◆ **Exercise**
Rewrite the KVM email between "When #NM trap" and "its thread buffer.", inclusive, putting "allocate" wherever "alloc" appears.

◆ **Document text**
- Opening Delimiter -

On 13/10/21 12:25, Liu, Jing2 wrote:
[...]
- the internal KVM value attached to guest_fpu. When #NM happens, this
one becomes zero.
The CPU value is:
- the guest_fpu value between kvm_load_guest_fpu and kvm_put_guest_fpu.
This ensures that no state is lost in the case you are describing.
OK, you mean using guest_fpu as a KVM value. Let me describe the
flow to see if anything missing.
When #NM trap which makes passthrough, guest_fpu XFD set to 0 and keeps
forever. (don't change HW XFD which is still 1)
In the #NM trap, KVM alloc buffer and regenerate a #NM exception to guest
to make guest kernel alloc its thread buffer.
Then in next vmexit, KVM sync vcpu->arch.xfd, load guest_fpu value (=0) and
update current->thread.fpu XFD to 0 for kernel reference.
In the #NM handler, KVM allocates the buffer and the guest_fpu XFD
becomes zero. Also because the guest_fpu XFD is zero:
- #NM vmexits are disabled. More precisely, trapping #NM is only
necessary if guest_fpu->xfd & ~vcpu->arch.xfd & vcpu->arch.xcr0 is
nonzero (i.e. only if there is a state that is guest_fpu-disabled, but
enabled according to both XFD and XCR0).
- On the next vmentry XFD is set to just vcpu->arch.xfd and the
instruction is retried. If the instruction causes an #NM in the guest,
it is not trapped and delivered normally to the guest.

- Closing Delimiter -

◆ **Data section**
- Opening Delimiter -

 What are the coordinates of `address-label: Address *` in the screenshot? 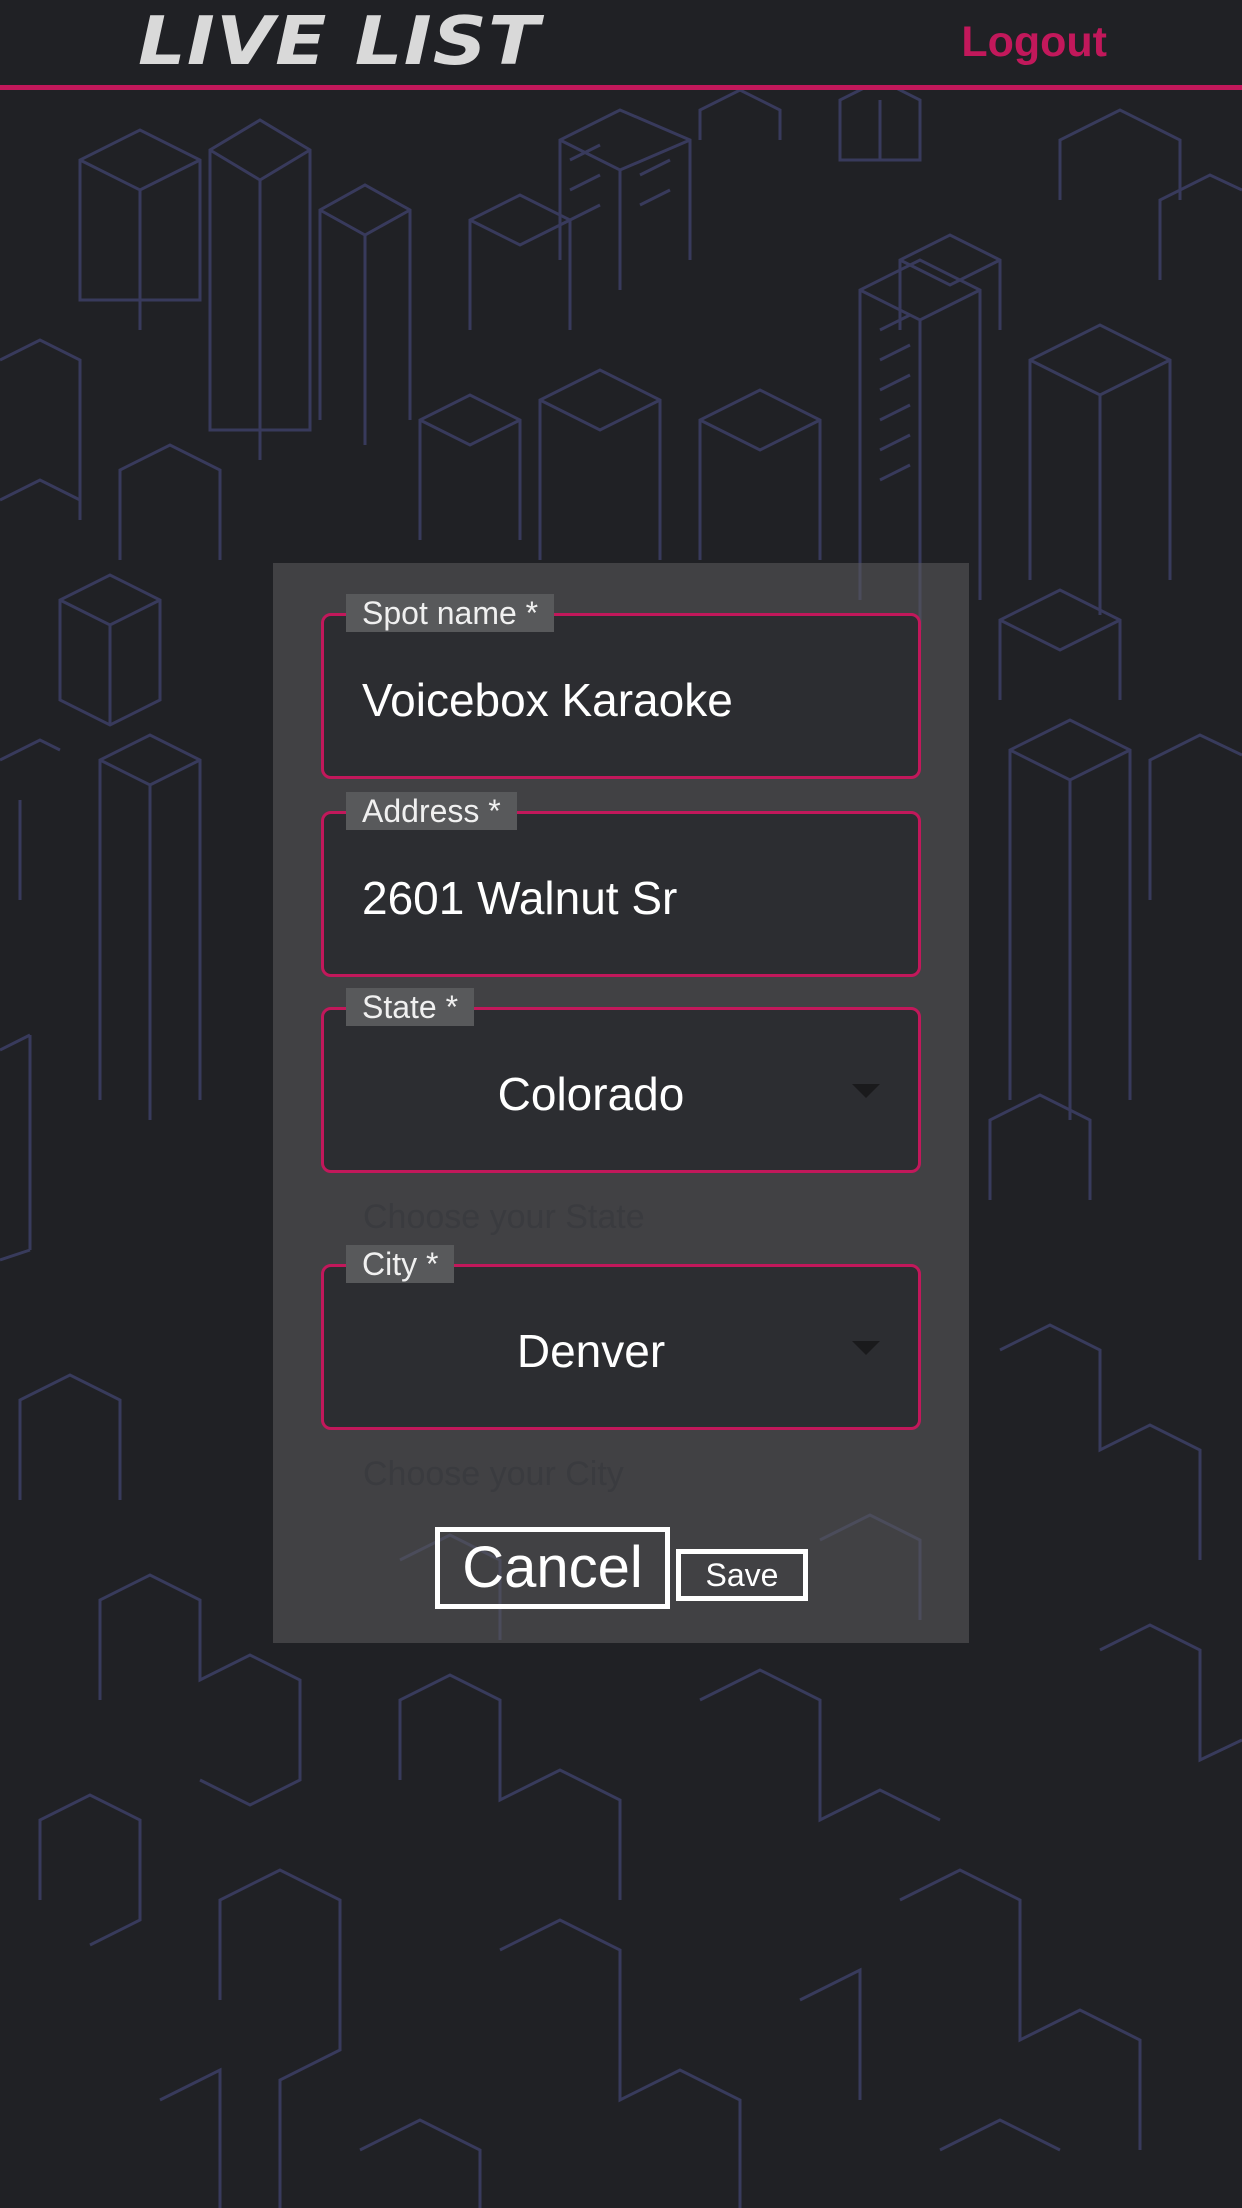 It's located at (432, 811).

- Closing Delimiter -

◆ **Problem solution**
When #NM trap which makes passthrough, guest_fpu XFD set to 0 and keeps
forever. (don't change HW XFD which is still 1)
In the #NM trap, KVM allocate buffer and regenerate a #NM exception to guest
to make guest kernel allocate its thread buffer.